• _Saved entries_
-----
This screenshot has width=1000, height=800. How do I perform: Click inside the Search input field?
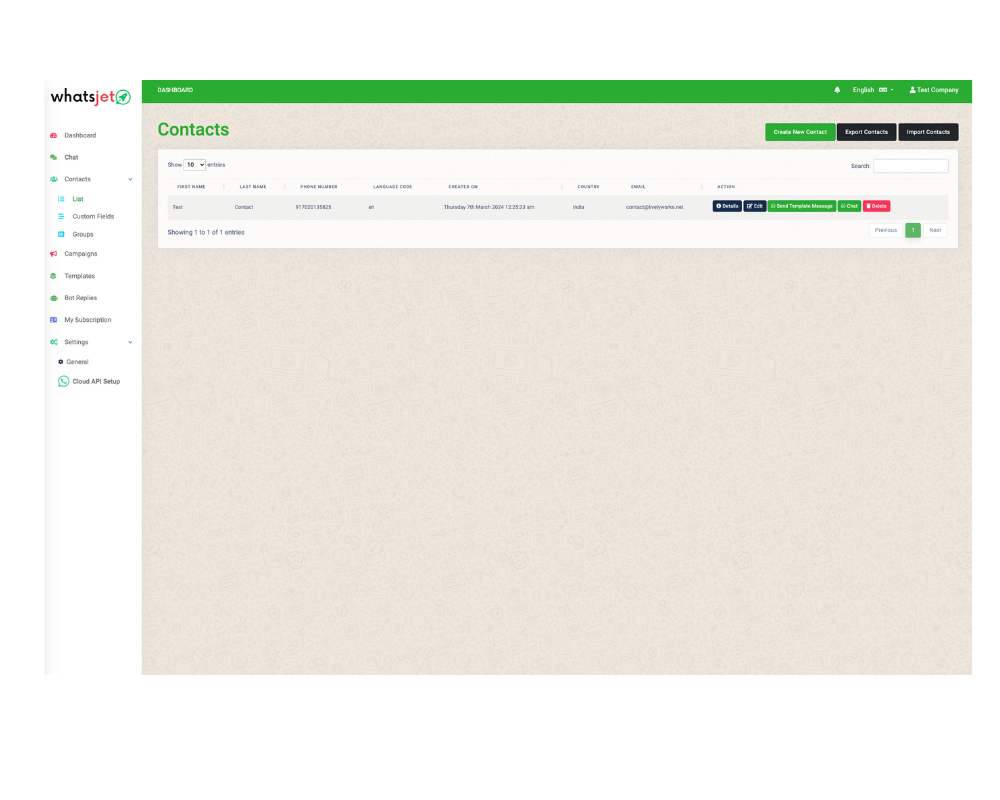[x=910, y=166]

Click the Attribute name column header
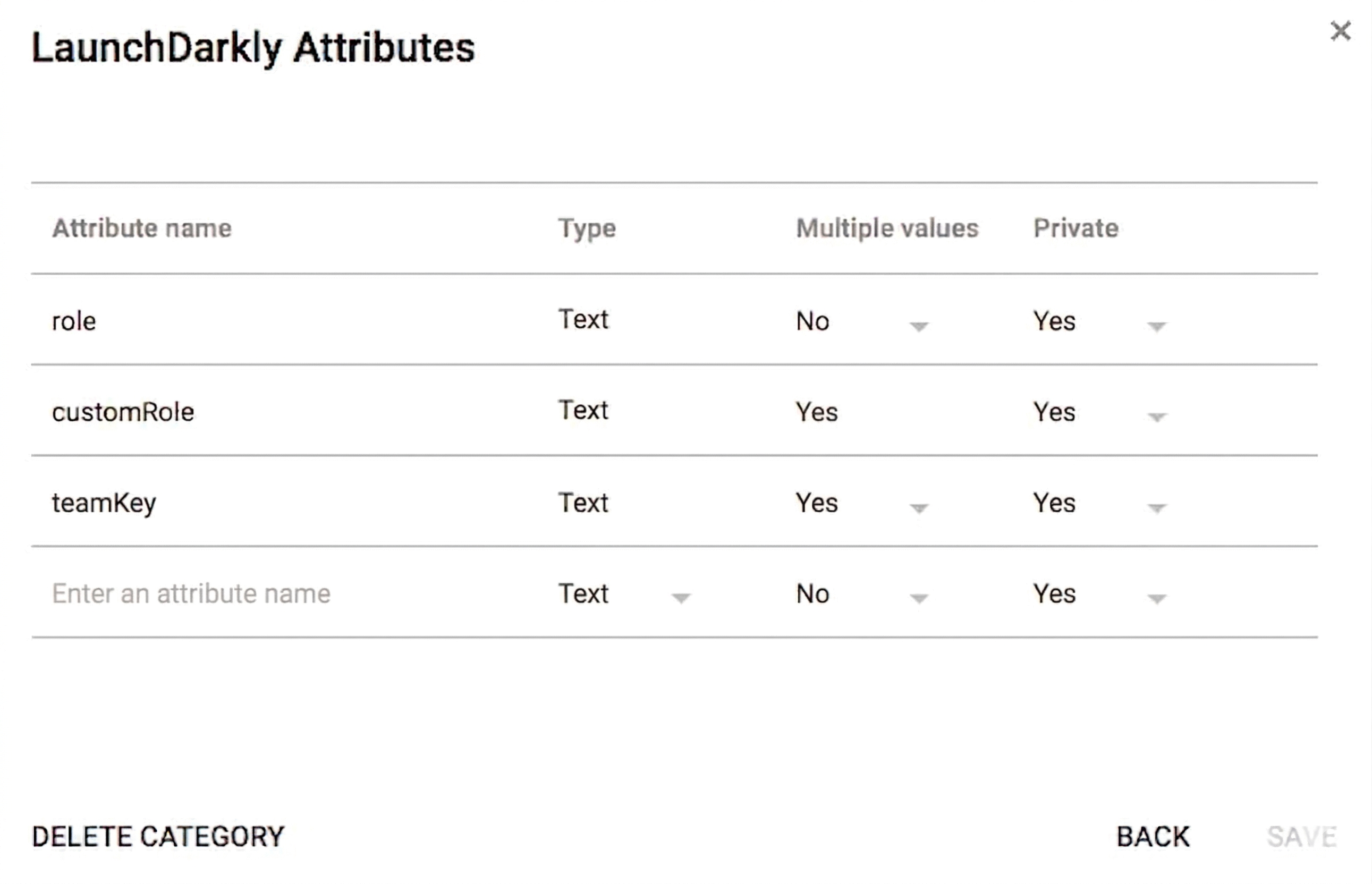coord(142,228)
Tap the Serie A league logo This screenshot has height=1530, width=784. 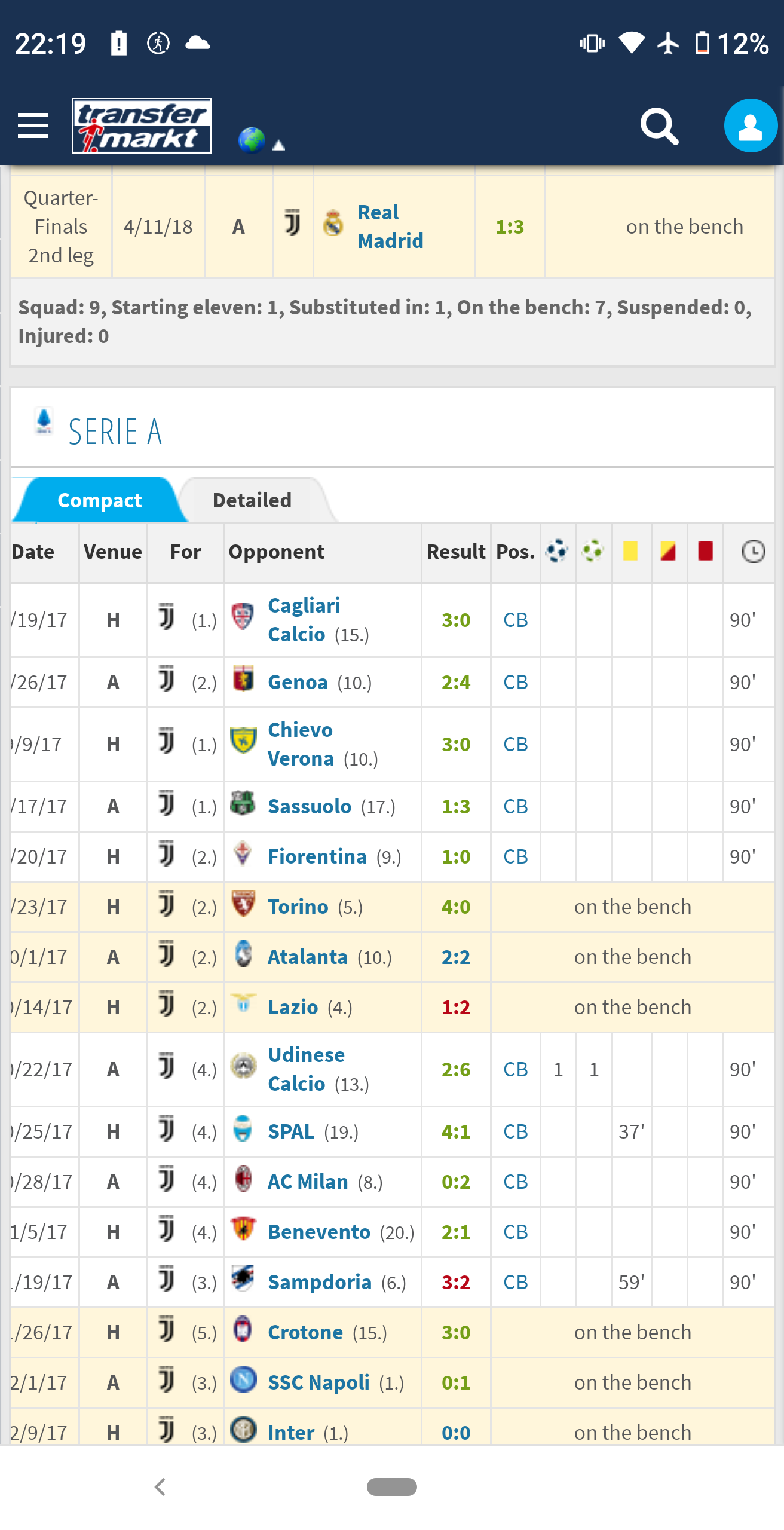(44, 421)

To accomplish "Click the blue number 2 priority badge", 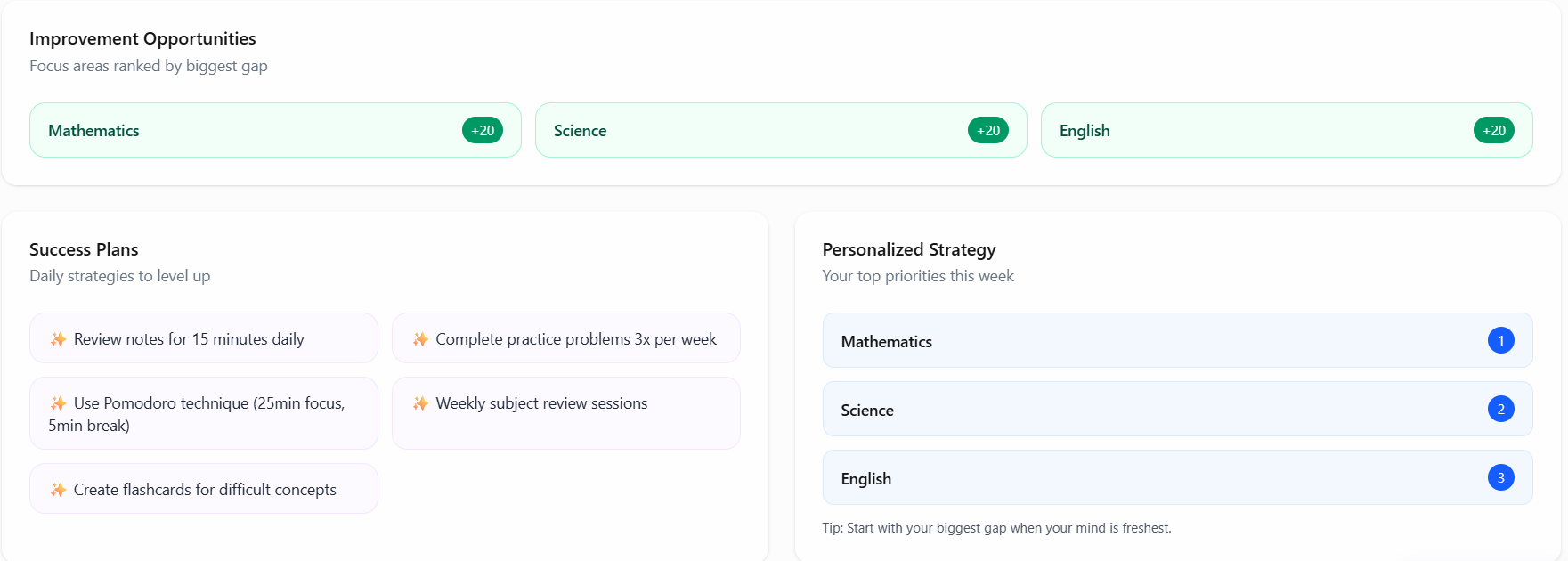I will click(1500, 409).
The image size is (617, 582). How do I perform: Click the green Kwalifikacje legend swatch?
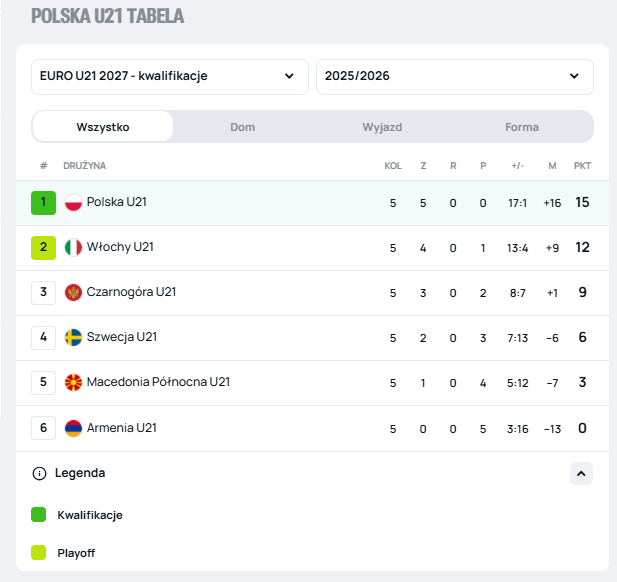[x=39, y=515]
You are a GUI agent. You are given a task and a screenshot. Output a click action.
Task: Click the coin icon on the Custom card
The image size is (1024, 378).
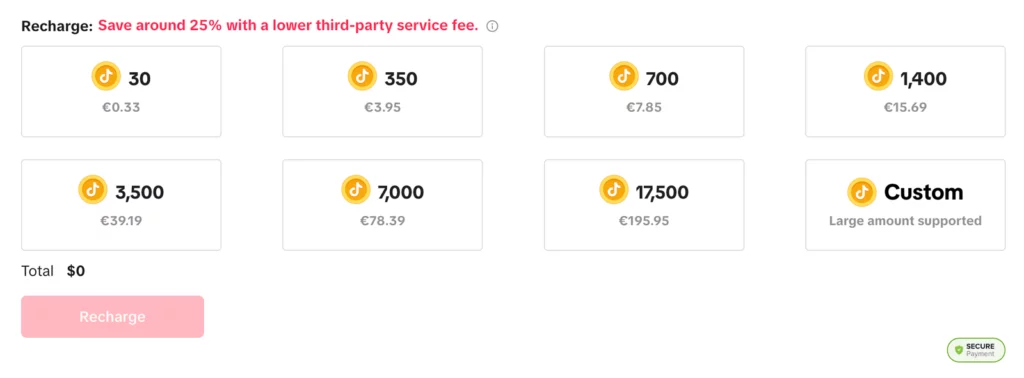click(862, 192)
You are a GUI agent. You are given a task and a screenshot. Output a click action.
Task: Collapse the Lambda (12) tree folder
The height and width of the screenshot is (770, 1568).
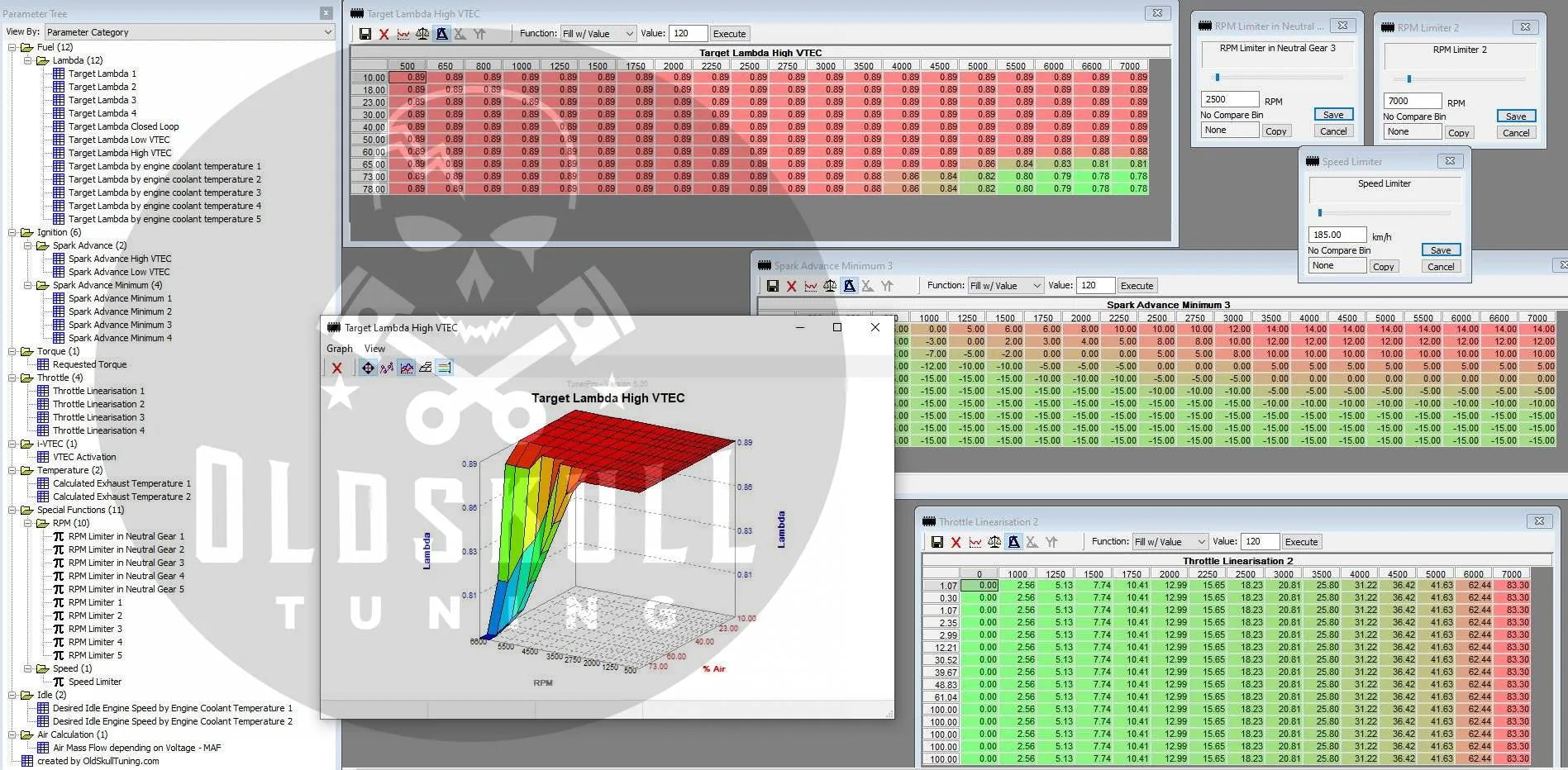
-----
• _Instructions for the task_
Reproduce only the lines from the line that holds "The image size is (617, 582)." through the end of the records, exactly as they stand, both ends included and pictures excluded.

• _Finished task_
The image size is (617, 582). How do I perform: Click the green Kwalifikacje legend swatch?
[x=39, y=515]
You are a GUI agent. You are given a task and a screenshot. Output a click action.
Task: Click the coin icon on the Custom card
The image size is (1024, 378).
click(862, 192)
You are a GUI agent. You are given a task and a screenshot. Output a click action.
Task: Collapse the Lambda (12) tree folder
The height and width of the screenshot is (770, 1568).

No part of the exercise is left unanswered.